Advertisement

Cindy Gladue-inspired rallies to demand appeal of not guilty murder verdict

**Editor’s note: This article contains graphic descriptions that may be upsetting to some readers.

Cindy Gladue bled to death in a motel bathroom from an 11-centimetre wound in the wall of her vagina.

On March 18th, Brad Barton, the man who was in that motel room with her the night she died, was acquitted of murderand manslaughter.

Barton, a 46-year-old long-haul trucker from Ontario, admitted in court that he was with Gladue that night. He testified that if he caused the injury it was inadvertent, likely the result of rough sex. He fell asleep and woke the next morning to find her dead, the jury heard.

The verdict outraged Gladue’s family and their supporters, who see it as another low point in the ongoing crisis of missing and murdered First Nations women in Canada.

This Thursday, rallies are planned in 14 cities from St. John’s, NL, to Victoria, B.C., to demand an appeal and retrial.

“Cindy’s family, they were so, so hurt by this and in so much pain,” Fawn Marie Lamouche, who was outside the courthouse when the verdict was announced and who is one of the organizers of the Edmonton rally, tells Yahoo Canada News.

“I just felt devastated for the family and I just felt like huge injustice had taken place.”

Lamouche, who is Metis, says she felt compelled to do something.

“To me, this not guilty verdict says no one’s going to care if someone does this to an indigenous woman. The justice system has totally failed the family, has failed Cindy and has failed indigenous women and girls across the country,” she says.

“The community has had enough.”

An online petition demanding Alberta Justice Minister Jonathan Denis appeal the acquittal of trucker Brad Barton has gathered more than 2,000 signatures as of Tuesday morning.

Canada’s missing and murdered aboriginal women

Gladue was one of 1,017 indigenous women murdered in Canada between 1980 and 2012, according to a report released last year by RCMP. Another 164 aboriginal women were missing.

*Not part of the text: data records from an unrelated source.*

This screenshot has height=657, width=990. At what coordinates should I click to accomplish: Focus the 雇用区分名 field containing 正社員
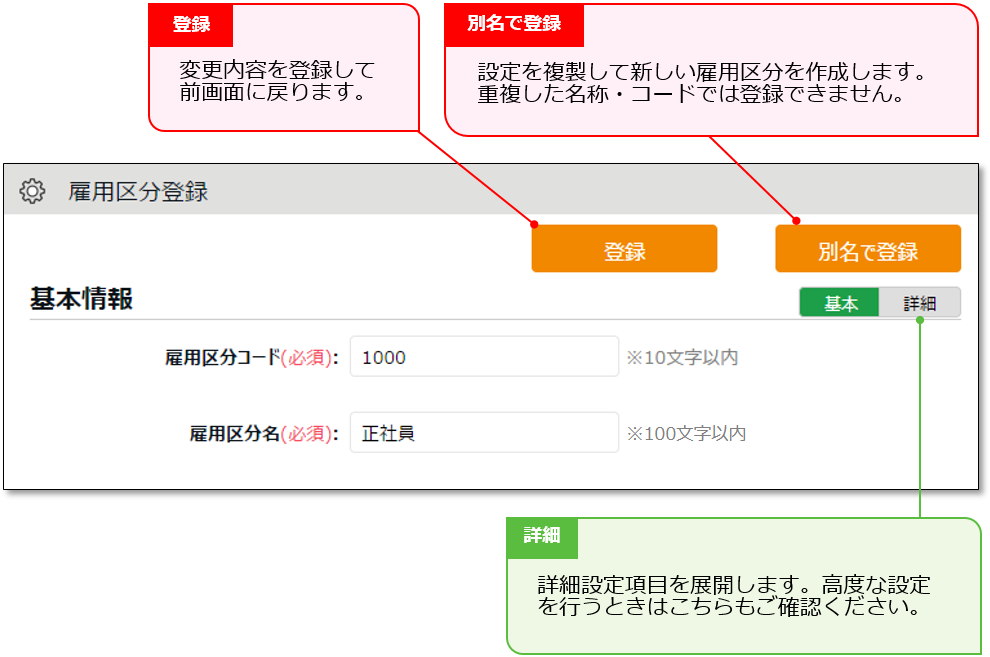point(484,433)
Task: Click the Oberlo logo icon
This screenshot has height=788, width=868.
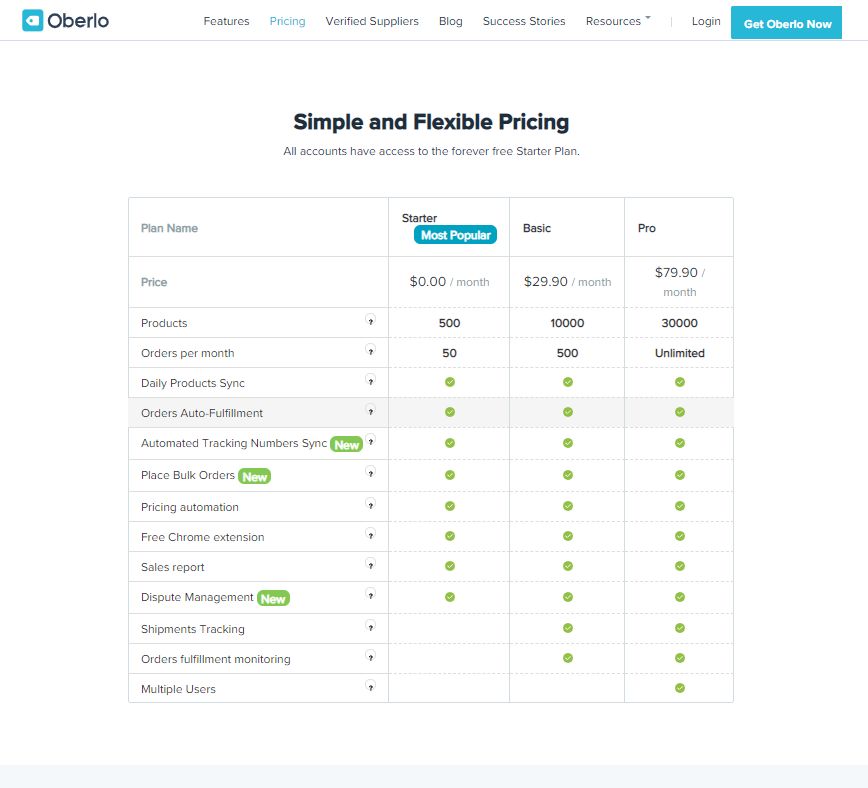Action: pos(33,21)
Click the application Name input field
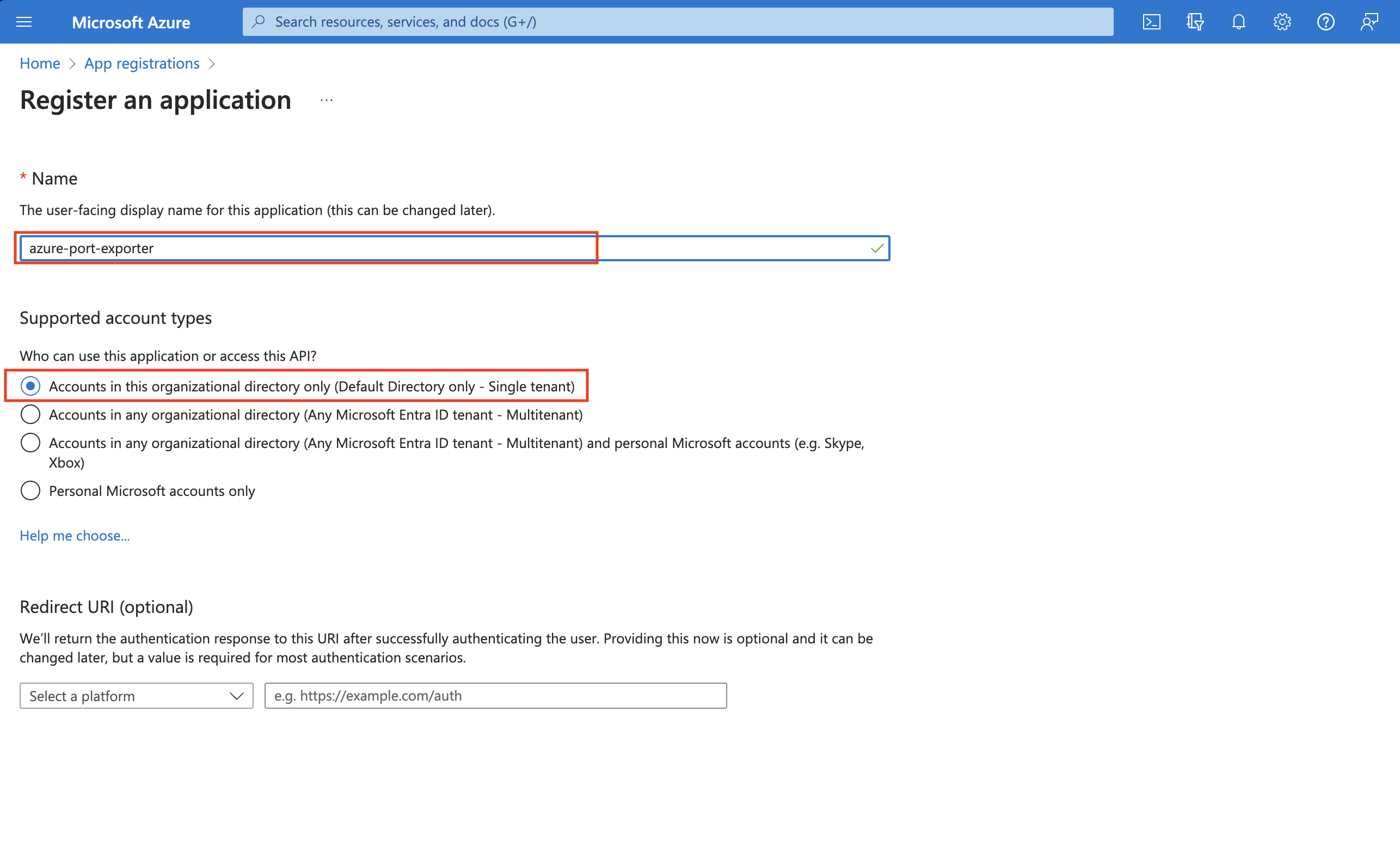This screenshot has width=1400, height=847. (x=443, y=249)
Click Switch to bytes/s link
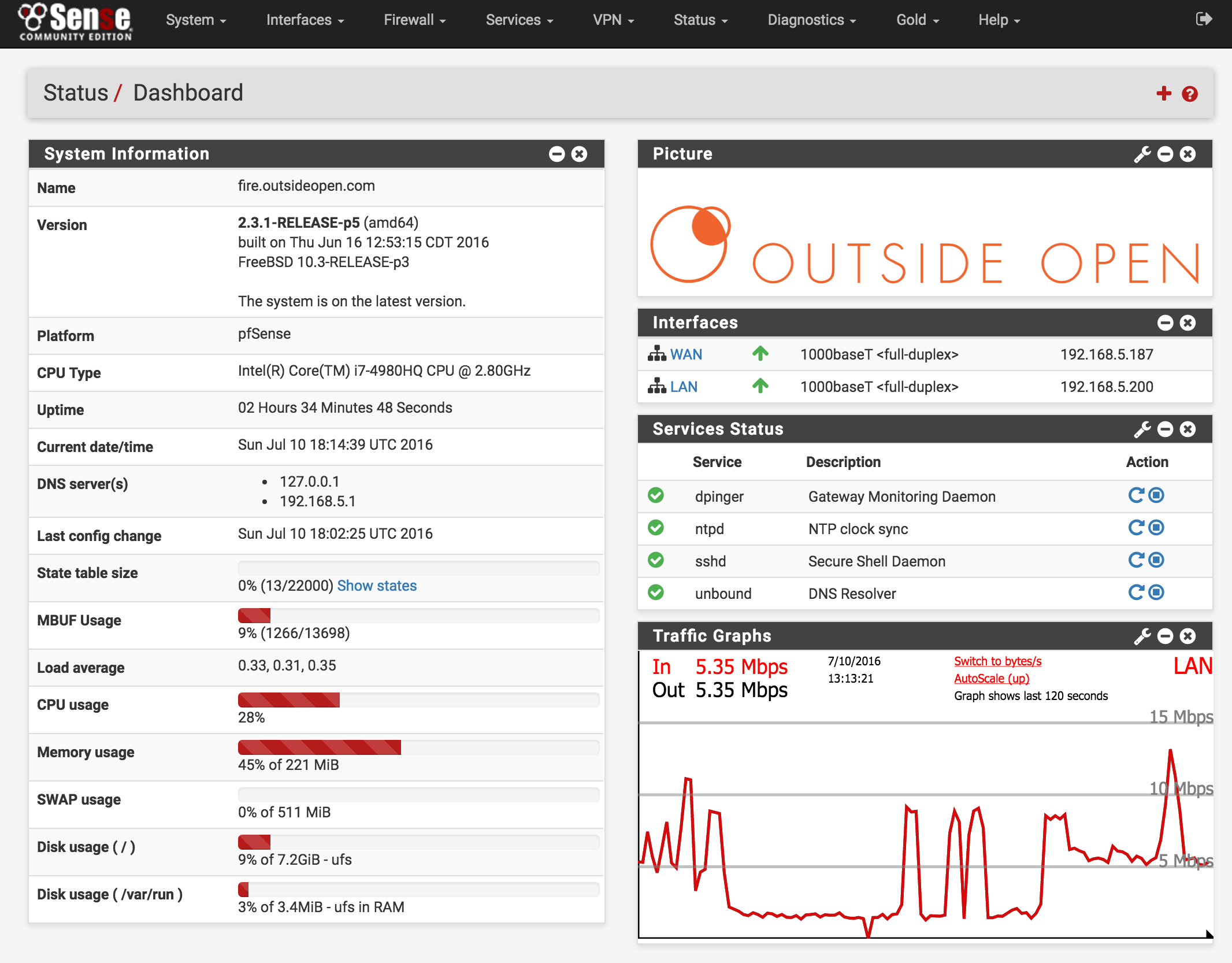 tap(997, 661)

Of course, they are not all women.

Tina Fontaine’s body was found in the Red River in Winnipeg last August. She was 15 years old.

Fontaine’s death, too, renewed demands for a public inquiry into missing and murdered aboriginal women, who are more than four times more likely to die by violence than their non-indigenous counterparts.

Prime Minister Stephen Harper has ruled it out.

"It’s very clear that there has been very fulsome study … of these particular things. They’re not all one phenomenon," Harper said after Fontaine’s body was found stuffed in a bag in the river. "We should not view this as a sociological phenomenon. We should view it as crime."

Canada’s failure to promptly and thoroughly investigate the high levels of violence against aboriginal women is a “grave violation” of rights, the UN Committee on the Elimination of Discrimination Against Women said in a report issued earlier this month.

“Aboriginal women and girls are more likely to be victims of violence than men or non-aboriginal women, and they are more likely to die as a result. Yet, despite the seriousness of the situation, the Canadian State has not sufficiently implemented measures to ensure that cases of missing and murdered aboriginal women are effectively investigated and prosecuted,” committee members Niklas Bruun and Barbara Bailey say in the report.

The committee has joined Amnesty International Canada, the Native Women’s Association of Canada, the Assembly of First Nations and every other aboriginal organization in the country, as well as provincial and territorial premiers in calling for such an inquiry.